Ребята отхлынули, посчитали, что хозяин, наверно, или слишком устрашающим был вид угольного грузчика, а вдруг он к тому же пьяный, тогда несдобровать, и побежали дальше, пиная мяч. Невдомёк им было, что они могли безнаказанно изводить верблюда сколько душе угодно, Едигей только для виду пригрозил грабаркой, на самом деле в том состоянии, в котором он тогда находился, ему никогда бы за ними не угнаться. Каждая лопата угля, брошенная в тачку, стоила ему больших усилий. Никогда не думал, что так скверно, так унизительно быть маломощным, больным, никудышным. Голова всё время кружилась И пот замучил. Истекал, изнемогал Едигей, и от пыли угольной тяжело дышалось, и грудь давила чёрная жёсткая мокрота. Укубала то и дело порывалась принять на себя большую часть работы, чтобы он отдохнул немного, посидел в стороне, а тем временем сама нагружала тачку и катила её на верх бурта Не мог, однако, Едигей спокойно видеть, как она изводилась, снова вставал, пошатываясь, брался за дело…
Тот человек, который попросил присмотреть за верблюдом, вскоре вернулся с ношей на спине. Устроив поклажу и уже собираясь отправляться в путь, он подошёл к Едигею перекинуться словцом. Как-то сразу разговорились. Это и был Казангап с разъезда Боранлы-Буранный:
Они оказались земляками. Казангап рассказал, что он тоже родом из прибрежных аральских аулов. Это быстро сблизило их.
Тогда ещё ни у кого не возникло и мысли, что эта встреча предопределит всю последующую жизнь Едигея и Укубалы. Просто Казангап убедил их отправиться вместе с ним на разъезд Боранлы-Буранный, жить и работать там. Бывает такой тип людей, который располагает к себе с первого же знакомства. Ничего особенного в Казангапе не было, напротив, сама простота обозначала в нём человека, умудрённость которого добыта тяжким уроком. С виду он был самый обычный казах в повыгоревшей, долго ношенной одежде, принявшей удобные для него формы. Штаны из дублёной козьей шкуры тоже были на нём неспроста — удобные для верховой езды на верблюде. Но он знал и цену вещам — относительно новая, сбережённая для выездов форменная железнодорожная фуражка украшала его большую голову, и сапоги хромовые, ношенные много лет, были тщательно подлатаны и прошиты дратвой во многих местах. Что он коренной степняк, работяга, можно было заметить по его задубелому от жгучего солнца и постоянного ветра коричневому лицу и жёстким, жилистым рукам. Ссутулившиеся преждевременно от трудов, плечи его могуче обвисли, и оттого шея казалась длинной, вытянувшейся, как у гусака, хотя роста он был среднего. Удивительные у него были глаза — карие, всепонимающие, внимательные, улыбчивые, с лучами разбегающихся морщин от прищура.
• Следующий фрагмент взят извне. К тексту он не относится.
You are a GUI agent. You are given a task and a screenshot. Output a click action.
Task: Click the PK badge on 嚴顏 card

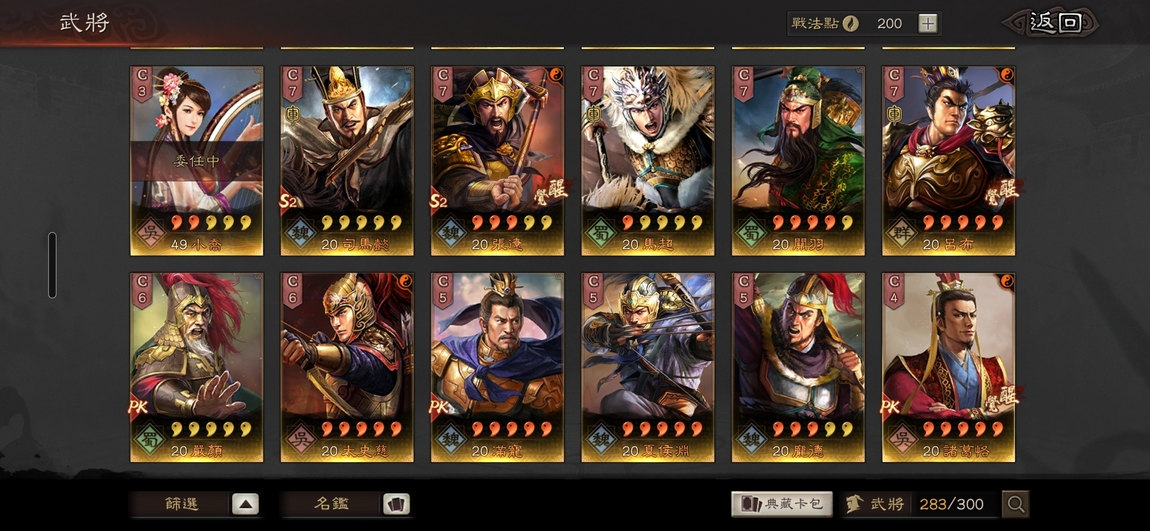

Казангапу тогда уже было лет под сорок. А вполне возможно, так казалось оттого, что и усы, коротко подстриженные щёточкой, и небольшая бурая бородка придавали ему черты жизненной зрелости. Но больше всего доверие он внушал рассудительностью речи. Укубала сразу прониклась уважением к этому человеку. И всё, что он говорил, было к месту. А говорил он разумные вещи. Раз, говорит, такая беда — контузия — ещё в теле сидит, то к чему здоровью вредить. Я, говорит, сразу приметил, Едигей, через силу даётся тебе эта работа. Не окреп ты ещё для таких дел. Ноги едва таскаешь. Сейчас бы тебе побыть где полегче, на свежем воздухе, молока цельного попить вволю. Вот, скажем, у нас на разъезде люди позарез нужны на путевых работах. Новый начальник разъезда всякий раз речь заводит: ты, мол, старожил здешний, зазови к нам подходящих людей. А где они, такие люди? Все на войне. А кто отвоевал, так тем и в других местах работы хватает. Конечно, и у нас житьё не рай. В тяжком месте пребываем — кругом сарозеки, безлюдье да безводье. Воду привозят в цистерне на неделю. И тоже перебои в привозе воды случаются. Бывает и такое. Тогда приходится ездить к дальним колодцам в степи, в бурдюках её привозить, утром уедешь, к вечеру только вернёшься. А всё равно, говорил Казангап, лучше в сарозеках быть на своём отшибе, чем так мытариться по разным местам. Крыша над головой будет, постоянная работа будет, покажем, научим, что надо делать, да своё хозяйство можно завести. Это как руки приложишь. Вдвоём-то, говорит, вы вполне заработаете на жизнь. А там здоровье вернётся, время покажет, заскучаете — подадитесь куда получше…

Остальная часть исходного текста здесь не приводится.